Nesse sentido, o trabalho é uma categoria ontológica capital, visto que não pode haver a humanidade sem o trabalho, por mais não civilizado que ele seja. De acordo com Lukács (2004), “o trabalho é antes de mais nada, em termos genéticos, o ponto de partida da humanização do homem, do refinamento das suas faculdades, processo do qual não se deve esquecer o domínio sobre si mesmo” (p. 87).

Porém, como observou Marx (1932/2004), o trabalho tomou um papel negativo nas sociedades capitalistas. Para o autor, se o trabalho é o fundamento do processo do tornar-se homem (destacando-o de sua determinação natural), é, também, e ao mesmo tempo, fonte cotidiana de alienação e de mortificação dos trabalhadores, tendo em vista o esvaziamento das capacidades humanas em favor do capital.

O trabalho efetivado na coletividade capitalista traz os sinais dos mecanismos de alienação vivenciados pelos homens na contemporaneidade, um mecanismo de afastamento e

de conflito entre a riqueza material e intelectiva do ser humano e a vida de cada sujeito (alienação). Marx e Engels (2012) evidenciam que, à medida que a atividade de trabalho se esvazia, mais aproxima o homem de sua condição animal, quer dizer, o trabalho alienado não possibilita ao trabalhador o completo desenvolvimento de suas competências e capacidades, mas, sim, estimula seu empobrecimento físico-mental.

Podemos descobrir ainda muitos outros, mas o que é mais importante reter é que todos fazem parte do conceito simples, totalizando uma fração na diferença. Portanto, a partir desta concepção ontológica, o trabalho, como nos mostra Kosik (1986), não se reduz à atividade laborativa ou emprego, mas à produção de todas as dimensões da vida humana. Na sua dimensão mais crucial, o trabalho aparece como atividade que responde à produção dos elementos necessários e imperativos à vida biológica dos seres humanos, como seres ou animais evoluídos da natureza. Concomitantemente, porém, responde às necessidades de sua vida intelectual, cultural, social, estética, simbólica, lúdica e afetiva. Tratam-se de necessidades, que, por serem históricas, assumem especificidades no tempo e no espaço.
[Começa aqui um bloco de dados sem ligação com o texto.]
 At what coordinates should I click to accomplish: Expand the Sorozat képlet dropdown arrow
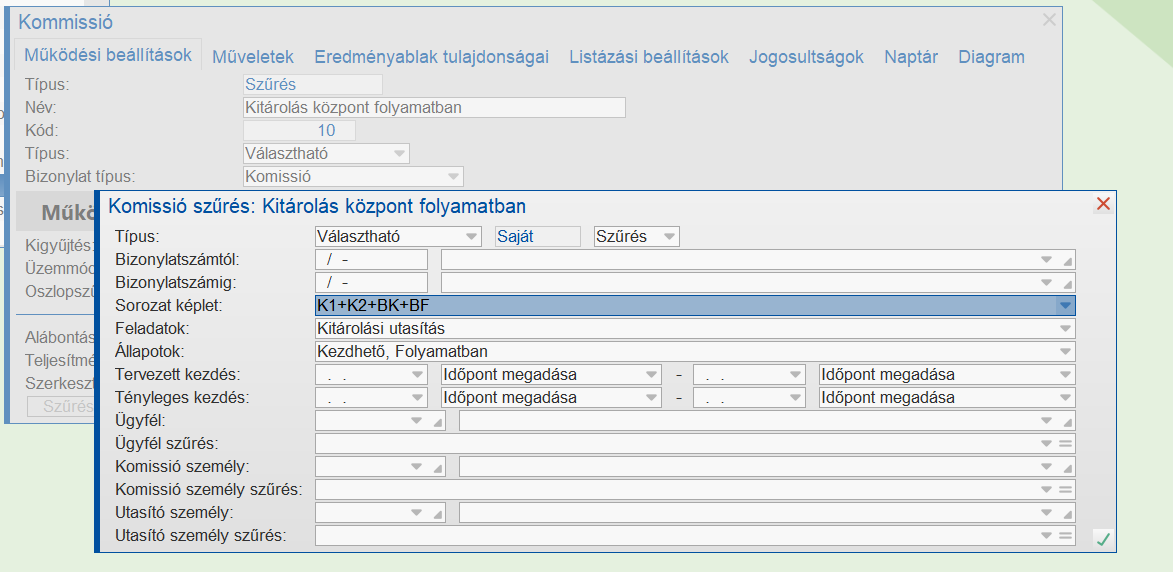click(x=1065, y=305)
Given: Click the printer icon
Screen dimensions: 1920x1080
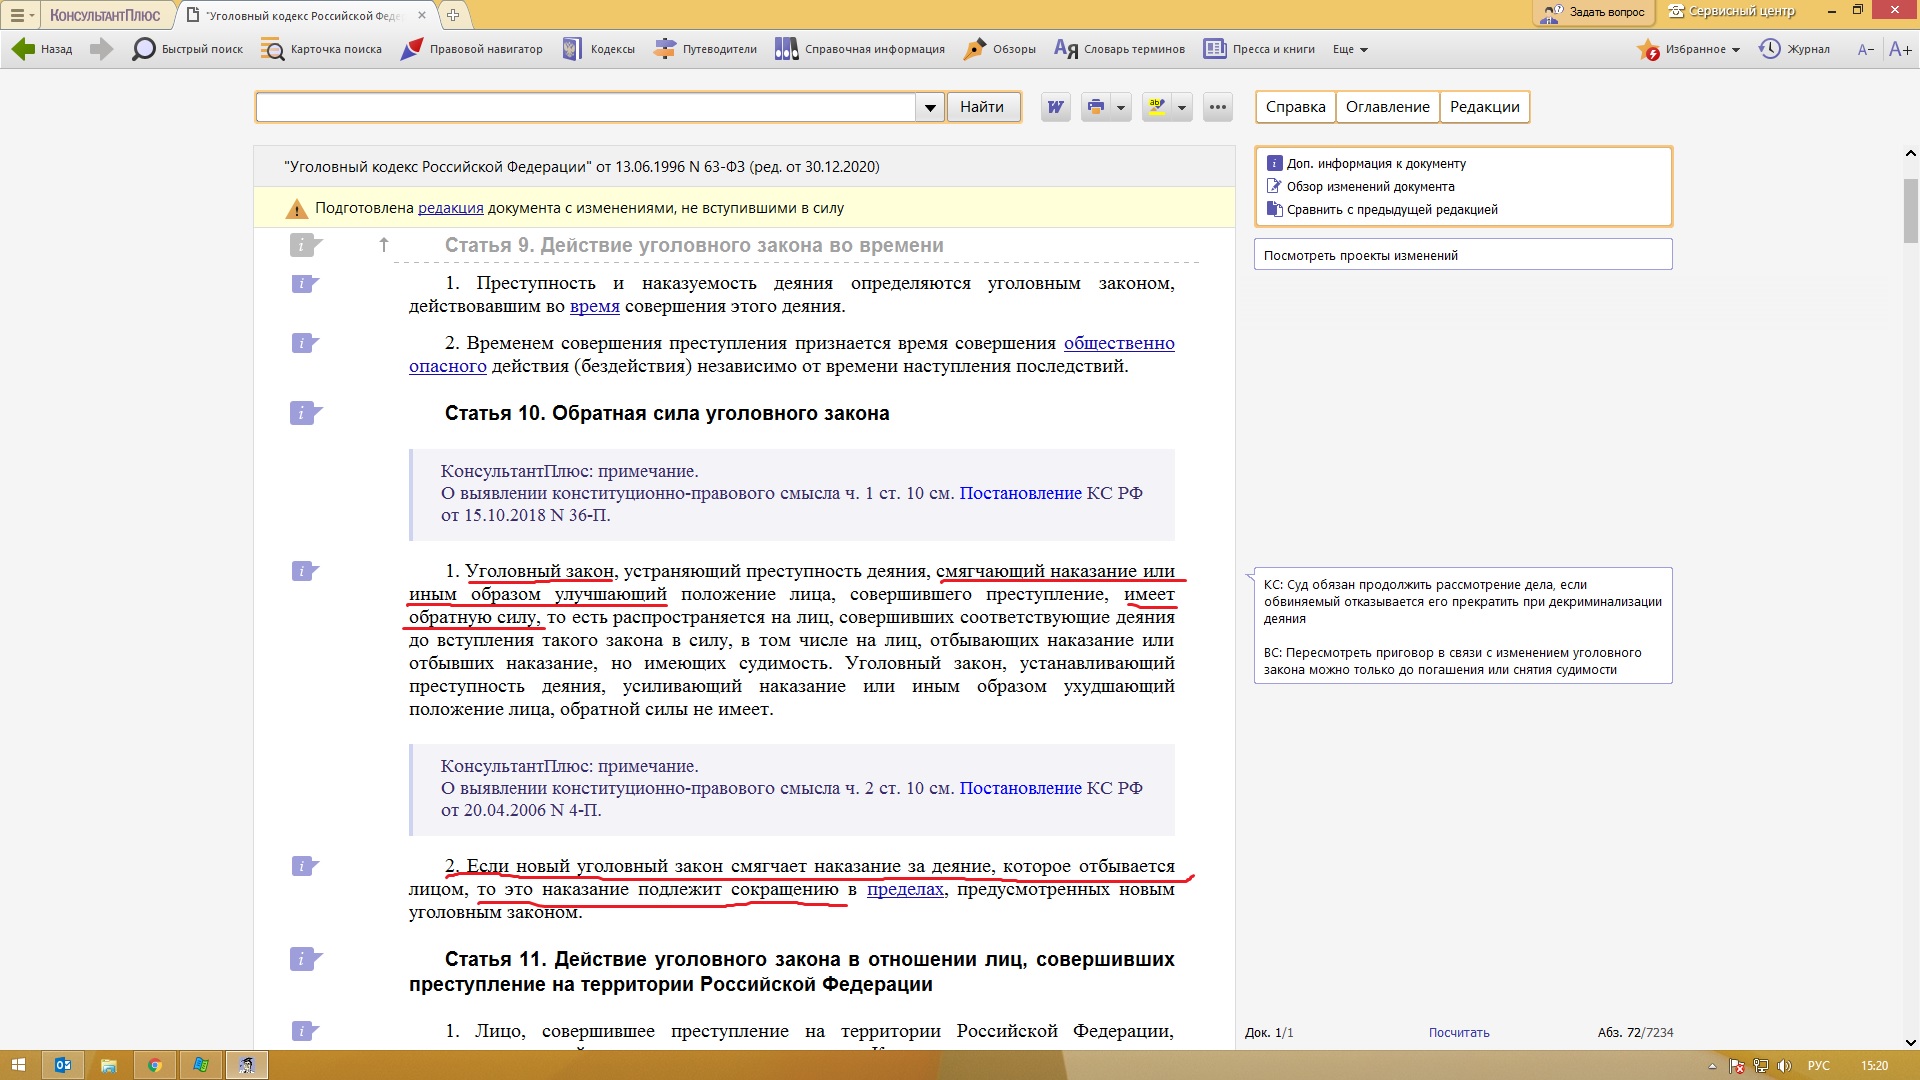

O trabalho, assim como a tarefa, é também uma atividade que permite organizar as subjetividades individuais e coletivas. Nesse sentido, as duas almejam, em seus aspectos positivos, criar espaços para que o sujeito, situado organicamente no mundo, empreenda, ele próprio, a construção do seu ser em termos individuais e sociais. Apesar disso, as duas noções comportam entre si aspectos negativos, como, por exemplo, não permitem ao trabalhador o pleno desenvolvimento de suas capacidades e faculdades, mas, sim, provocam seu esvaziamento físico e mental.